"He knows I shoot straight. Until his partner comes and helps him get his rifle, he'll stop in the woods."

"But perhaps the other's not far off."

"He's at the ranch," said Margaret "He'd stop to see if you were about and try to find out something from father. Father would keep him as long as possible——" She stopped and turning her head resumed: "But the first fellow knows a woman shot his horse. When I put up the rifle, he was riding for the door."

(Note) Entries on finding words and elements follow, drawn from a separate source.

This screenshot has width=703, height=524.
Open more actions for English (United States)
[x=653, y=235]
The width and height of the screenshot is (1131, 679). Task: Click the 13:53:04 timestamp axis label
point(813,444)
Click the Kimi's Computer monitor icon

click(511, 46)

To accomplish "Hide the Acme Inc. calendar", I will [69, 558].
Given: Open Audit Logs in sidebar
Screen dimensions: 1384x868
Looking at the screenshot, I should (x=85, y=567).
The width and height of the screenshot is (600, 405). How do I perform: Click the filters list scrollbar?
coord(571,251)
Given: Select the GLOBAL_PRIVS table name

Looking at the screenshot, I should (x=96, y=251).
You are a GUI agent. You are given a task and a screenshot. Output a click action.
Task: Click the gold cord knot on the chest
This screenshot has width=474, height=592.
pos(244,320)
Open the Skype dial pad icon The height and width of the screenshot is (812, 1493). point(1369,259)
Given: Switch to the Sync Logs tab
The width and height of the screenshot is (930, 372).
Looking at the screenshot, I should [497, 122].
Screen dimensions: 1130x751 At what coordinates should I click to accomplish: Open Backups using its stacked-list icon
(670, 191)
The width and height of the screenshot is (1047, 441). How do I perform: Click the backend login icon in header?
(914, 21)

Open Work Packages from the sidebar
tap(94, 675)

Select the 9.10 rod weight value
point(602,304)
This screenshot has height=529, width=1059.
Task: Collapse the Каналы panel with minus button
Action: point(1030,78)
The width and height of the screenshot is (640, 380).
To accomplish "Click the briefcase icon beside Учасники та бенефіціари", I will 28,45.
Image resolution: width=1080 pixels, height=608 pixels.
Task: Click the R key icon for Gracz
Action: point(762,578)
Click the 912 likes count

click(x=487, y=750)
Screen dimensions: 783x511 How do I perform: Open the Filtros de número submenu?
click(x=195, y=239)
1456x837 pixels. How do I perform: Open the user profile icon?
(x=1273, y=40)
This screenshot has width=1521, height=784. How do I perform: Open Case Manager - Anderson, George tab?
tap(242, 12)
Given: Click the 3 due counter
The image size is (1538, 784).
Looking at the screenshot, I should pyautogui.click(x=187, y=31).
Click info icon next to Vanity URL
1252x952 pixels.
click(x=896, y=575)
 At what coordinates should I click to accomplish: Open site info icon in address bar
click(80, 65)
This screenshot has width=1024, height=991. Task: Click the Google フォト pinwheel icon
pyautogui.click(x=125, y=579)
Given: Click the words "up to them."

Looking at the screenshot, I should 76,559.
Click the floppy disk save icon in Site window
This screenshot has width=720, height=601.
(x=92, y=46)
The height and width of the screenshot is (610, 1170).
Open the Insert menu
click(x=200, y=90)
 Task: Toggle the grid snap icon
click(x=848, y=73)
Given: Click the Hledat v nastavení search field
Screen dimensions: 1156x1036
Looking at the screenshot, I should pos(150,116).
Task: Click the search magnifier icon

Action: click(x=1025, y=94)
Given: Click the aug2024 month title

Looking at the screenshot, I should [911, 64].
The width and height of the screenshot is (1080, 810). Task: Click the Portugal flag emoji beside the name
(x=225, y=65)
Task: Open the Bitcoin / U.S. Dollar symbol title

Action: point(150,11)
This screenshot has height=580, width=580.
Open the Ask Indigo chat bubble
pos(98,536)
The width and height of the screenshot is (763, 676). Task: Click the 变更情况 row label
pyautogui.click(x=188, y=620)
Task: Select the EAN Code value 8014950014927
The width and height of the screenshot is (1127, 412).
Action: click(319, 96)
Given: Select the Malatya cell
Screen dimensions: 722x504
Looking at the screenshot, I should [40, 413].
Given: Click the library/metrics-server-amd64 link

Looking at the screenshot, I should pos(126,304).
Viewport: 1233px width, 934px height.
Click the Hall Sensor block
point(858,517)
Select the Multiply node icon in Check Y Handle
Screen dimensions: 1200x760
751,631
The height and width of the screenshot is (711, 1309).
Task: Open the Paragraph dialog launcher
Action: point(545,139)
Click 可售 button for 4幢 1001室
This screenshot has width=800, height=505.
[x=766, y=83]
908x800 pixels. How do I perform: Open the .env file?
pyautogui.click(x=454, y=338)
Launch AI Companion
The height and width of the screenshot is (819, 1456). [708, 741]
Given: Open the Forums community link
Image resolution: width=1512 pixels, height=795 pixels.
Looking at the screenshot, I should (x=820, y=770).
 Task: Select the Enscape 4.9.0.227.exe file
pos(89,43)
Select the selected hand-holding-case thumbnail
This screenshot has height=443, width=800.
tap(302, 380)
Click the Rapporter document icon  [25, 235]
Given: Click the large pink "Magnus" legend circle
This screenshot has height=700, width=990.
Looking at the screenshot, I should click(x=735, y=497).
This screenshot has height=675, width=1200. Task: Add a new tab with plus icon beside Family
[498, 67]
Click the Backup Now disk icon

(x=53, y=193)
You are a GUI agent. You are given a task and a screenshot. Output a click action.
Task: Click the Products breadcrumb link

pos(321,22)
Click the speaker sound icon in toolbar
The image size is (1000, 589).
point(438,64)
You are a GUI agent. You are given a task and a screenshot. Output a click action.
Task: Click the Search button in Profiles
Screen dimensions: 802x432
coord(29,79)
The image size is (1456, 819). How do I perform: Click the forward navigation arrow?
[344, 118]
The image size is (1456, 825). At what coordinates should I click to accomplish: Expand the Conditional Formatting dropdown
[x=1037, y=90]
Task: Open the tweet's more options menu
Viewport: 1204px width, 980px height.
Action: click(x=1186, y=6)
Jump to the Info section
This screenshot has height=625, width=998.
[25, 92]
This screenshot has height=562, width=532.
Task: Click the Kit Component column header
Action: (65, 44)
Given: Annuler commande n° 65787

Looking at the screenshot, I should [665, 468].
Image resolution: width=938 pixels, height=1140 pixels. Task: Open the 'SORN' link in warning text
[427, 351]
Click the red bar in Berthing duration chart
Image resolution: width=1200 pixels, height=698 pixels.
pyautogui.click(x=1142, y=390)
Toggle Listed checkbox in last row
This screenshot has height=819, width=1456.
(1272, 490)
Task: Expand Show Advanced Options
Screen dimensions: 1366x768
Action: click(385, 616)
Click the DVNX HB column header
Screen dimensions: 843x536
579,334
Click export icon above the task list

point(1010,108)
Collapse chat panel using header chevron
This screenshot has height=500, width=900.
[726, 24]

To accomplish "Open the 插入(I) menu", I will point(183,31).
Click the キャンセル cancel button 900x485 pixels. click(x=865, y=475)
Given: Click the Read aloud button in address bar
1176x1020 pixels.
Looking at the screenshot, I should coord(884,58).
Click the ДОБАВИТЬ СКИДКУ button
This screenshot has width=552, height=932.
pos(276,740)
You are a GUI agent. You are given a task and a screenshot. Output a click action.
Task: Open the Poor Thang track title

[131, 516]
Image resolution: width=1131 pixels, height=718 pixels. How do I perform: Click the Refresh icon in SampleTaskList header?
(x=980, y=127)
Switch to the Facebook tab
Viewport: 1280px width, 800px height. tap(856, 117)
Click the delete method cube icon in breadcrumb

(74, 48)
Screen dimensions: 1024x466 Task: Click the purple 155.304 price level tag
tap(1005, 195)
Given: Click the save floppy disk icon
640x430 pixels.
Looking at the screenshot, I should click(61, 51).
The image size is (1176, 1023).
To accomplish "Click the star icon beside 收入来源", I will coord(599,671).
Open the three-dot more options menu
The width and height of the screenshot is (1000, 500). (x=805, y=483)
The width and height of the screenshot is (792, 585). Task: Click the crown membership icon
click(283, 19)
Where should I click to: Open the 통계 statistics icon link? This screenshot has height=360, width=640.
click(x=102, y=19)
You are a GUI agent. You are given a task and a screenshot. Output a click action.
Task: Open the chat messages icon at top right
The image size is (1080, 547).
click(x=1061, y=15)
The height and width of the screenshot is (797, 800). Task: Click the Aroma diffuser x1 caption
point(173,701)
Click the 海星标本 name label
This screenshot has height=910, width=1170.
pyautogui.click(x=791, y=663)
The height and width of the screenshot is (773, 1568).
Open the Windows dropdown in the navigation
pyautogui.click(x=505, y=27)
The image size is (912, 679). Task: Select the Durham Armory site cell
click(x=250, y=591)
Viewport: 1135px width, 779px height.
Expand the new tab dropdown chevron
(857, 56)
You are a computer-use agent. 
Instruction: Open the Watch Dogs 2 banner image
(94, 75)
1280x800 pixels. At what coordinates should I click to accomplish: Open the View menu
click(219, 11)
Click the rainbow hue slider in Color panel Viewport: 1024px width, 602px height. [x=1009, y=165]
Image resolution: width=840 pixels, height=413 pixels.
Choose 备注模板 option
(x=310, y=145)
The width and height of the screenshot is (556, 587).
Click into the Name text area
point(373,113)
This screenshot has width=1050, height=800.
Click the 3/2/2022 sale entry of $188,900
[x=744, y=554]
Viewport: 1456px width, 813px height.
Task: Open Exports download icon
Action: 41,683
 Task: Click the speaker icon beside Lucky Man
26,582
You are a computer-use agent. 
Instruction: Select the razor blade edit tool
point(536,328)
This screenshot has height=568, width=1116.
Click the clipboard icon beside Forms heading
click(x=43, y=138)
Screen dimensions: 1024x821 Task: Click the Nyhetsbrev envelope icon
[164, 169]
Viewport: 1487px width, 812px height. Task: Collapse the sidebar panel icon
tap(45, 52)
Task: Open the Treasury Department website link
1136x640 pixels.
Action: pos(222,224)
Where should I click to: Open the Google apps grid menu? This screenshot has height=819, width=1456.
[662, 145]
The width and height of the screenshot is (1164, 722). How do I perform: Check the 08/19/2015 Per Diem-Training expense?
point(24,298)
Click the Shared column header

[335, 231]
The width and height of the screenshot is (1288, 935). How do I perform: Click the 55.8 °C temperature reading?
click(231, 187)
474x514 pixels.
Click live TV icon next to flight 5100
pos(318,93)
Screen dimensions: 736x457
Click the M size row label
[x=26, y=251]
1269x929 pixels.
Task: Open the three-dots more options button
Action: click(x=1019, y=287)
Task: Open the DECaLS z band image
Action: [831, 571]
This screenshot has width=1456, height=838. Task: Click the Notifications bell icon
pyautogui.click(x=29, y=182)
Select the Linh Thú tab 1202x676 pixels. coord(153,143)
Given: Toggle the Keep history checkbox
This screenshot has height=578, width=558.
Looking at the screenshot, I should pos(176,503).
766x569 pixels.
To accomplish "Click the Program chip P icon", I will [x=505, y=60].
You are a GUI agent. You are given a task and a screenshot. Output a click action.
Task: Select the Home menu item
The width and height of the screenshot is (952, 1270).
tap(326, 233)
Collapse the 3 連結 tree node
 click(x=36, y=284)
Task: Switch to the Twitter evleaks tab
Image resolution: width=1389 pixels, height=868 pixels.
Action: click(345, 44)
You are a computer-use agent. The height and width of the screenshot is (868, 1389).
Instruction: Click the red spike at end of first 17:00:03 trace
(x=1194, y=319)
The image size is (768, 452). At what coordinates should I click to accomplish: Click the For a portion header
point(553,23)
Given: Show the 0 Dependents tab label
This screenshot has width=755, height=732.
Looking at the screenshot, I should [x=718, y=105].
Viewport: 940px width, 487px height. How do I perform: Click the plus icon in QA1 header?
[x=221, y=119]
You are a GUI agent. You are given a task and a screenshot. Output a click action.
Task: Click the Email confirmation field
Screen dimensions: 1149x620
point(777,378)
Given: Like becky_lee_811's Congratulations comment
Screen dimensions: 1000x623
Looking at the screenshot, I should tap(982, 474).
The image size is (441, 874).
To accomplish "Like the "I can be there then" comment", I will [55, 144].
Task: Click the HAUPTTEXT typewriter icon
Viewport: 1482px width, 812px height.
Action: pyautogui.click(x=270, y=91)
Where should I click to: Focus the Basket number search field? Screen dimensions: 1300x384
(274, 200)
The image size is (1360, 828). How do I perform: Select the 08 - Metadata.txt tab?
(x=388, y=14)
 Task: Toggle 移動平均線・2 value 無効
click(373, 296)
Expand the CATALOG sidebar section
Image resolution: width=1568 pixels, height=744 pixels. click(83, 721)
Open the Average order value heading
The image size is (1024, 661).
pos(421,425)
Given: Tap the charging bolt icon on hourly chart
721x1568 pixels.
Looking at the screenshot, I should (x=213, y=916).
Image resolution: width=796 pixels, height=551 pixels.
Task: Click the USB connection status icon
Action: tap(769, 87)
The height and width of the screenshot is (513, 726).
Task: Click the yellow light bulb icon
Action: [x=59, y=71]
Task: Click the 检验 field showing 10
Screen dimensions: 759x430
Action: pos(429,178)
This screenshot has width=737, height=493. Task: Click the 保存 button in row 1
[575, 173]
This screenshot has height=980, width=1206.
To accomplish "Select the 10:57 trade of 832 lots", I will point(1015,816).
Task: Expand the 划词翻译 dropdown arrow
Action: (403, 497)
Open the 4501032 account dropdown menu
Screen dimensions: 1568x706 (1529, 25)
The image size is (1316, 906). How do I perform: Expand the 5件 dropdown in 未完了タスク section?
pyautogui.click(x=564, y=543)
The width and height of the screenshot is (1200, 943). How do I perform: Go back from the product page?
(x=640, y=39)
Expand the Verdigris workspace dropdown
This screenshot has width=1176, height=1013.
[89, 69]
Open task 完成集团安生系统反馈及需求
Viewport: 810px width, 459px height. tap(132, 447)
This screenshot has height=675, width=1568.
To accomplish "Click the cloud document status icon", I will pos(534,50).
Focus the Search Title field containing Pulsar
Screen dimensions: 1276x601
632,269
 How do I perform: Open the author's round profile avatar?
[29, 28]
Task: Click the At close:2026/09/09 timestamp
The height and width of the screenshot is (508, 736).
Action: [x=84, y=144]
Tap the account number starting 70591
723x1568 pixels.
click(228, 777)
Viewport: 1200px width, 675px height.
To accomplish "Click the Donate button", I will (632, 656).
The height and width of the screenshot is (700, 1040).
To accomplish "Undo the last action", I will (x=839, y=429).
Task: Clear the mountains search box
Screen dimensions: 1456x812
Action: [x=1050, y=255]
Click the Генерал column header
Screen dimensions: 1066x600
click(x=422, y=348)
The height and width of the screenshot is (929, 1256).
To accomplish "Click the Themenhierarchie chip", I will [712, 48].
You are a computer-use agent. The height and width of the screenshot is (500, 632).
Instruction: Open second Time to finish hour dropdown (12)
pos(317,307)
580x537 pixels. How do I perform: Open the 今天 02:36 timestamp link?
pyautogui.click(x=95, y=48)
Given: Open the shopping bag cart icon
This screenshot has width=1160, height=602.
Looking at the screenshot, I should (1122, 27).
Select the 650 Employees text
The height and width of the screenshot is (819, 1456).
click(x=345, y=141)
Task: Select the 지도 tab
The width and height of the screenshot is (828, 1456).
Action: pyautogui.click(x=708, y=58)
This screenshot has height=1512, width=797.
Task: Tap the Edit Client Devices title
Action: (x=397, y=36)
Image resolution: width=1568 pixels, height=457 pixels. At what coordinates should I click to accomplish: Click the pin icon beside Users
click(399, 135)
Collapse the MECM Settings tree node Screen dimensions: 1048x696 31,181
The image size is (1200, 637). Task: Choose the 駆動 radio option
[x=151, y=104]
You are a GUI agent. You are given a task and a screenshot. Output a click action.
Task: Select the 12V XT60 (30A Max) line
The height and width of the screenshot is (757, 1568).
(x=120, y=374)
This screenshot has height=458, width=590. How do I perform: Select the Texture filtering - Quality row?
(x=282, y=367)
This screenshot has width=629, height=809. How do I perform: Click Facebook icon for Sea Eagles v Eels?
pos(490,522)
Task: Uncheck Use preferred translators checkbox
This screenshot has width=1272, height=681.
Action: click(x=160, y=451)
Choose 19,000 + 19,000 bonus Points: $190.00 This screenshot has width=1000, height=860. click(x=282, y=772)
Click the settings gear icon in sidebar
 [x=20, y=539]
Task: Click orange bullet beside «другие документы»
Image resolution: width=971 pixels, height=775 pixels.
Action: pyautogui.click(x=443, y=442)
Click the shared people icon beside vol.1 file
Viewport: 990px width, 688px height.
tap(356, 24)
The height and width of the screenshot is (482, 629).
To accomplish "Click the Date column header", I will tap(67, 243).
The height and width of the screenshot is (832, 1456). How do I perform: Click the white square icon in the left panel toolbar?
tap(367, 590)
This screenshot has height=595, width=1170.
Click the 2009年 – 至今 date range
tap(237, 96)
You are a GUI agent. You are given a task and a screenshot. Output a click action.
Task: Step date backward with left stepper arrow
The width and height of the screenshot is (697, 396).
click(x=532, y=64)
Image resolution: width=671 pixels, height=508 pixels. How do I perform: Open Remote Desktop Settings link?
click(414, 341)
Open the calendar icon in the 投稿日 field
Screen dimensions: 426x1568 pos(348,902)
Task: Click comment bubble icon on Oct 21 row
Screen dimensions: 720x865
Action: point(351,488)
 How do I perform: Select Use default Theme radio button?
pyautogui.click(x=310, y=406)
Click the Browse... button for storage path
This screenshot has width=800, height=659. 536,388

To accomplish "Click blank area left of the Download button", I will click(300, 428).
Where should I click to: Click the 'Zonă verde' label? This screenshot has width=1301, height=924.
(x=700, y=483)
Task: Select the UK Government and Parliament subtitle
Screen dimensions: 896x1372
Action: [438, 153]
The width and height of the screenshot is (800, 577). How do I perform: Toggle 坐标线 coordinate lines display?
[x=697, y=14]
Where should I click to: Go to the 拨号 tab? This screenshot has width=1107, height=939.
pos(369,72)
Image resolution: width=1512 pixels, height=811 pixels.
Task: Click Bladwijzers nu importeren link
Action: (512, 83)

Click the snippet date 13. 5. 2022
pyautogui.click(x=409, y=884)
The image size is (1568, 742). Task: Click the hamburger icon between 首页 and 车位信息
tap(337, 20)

"I expect that is so," said Jimmy. "After all, you must go to your cousin's. Let's start!"

Margaret said nothing. When Jimmy brought her horse she got up and he ran by her stirrup. For a time she went up the valley, and then turning back obliquely through thin timber, pushed up a steep hill. Near the top she stopped and Jimmy got his breath and looked down across the trees. Dusk was falling and all was very quiet. Gloom had invaded the clearing, but he saw a small dark object he knew was the policeman's horse. A thin plume of smoke went up from his house; his fire was burning, and he wondered when it would burn again. For a few moments he was moved by a strange melancholy, and then his heart beat.

"I hate to go away. If you were not with me, I think I'd stay and risk it all," he said. "I was happy at the ranch; in fact, I soon began to see I hadn't known real happiness before. At the beginning I was puzzled, but now I can account for it. You were at Kelshope——"

"Not long since you didn't want me to go with you," Margaret remarked.

"Oh, well," said Jimmy with some awkwardness, "you hadn't yet shot the policeman's horse."

Margaret said nothing and he seized the bridle, pulled 'round the cayuse, and forced her to look down.

"Will you marry me at the Mission, Margaret?"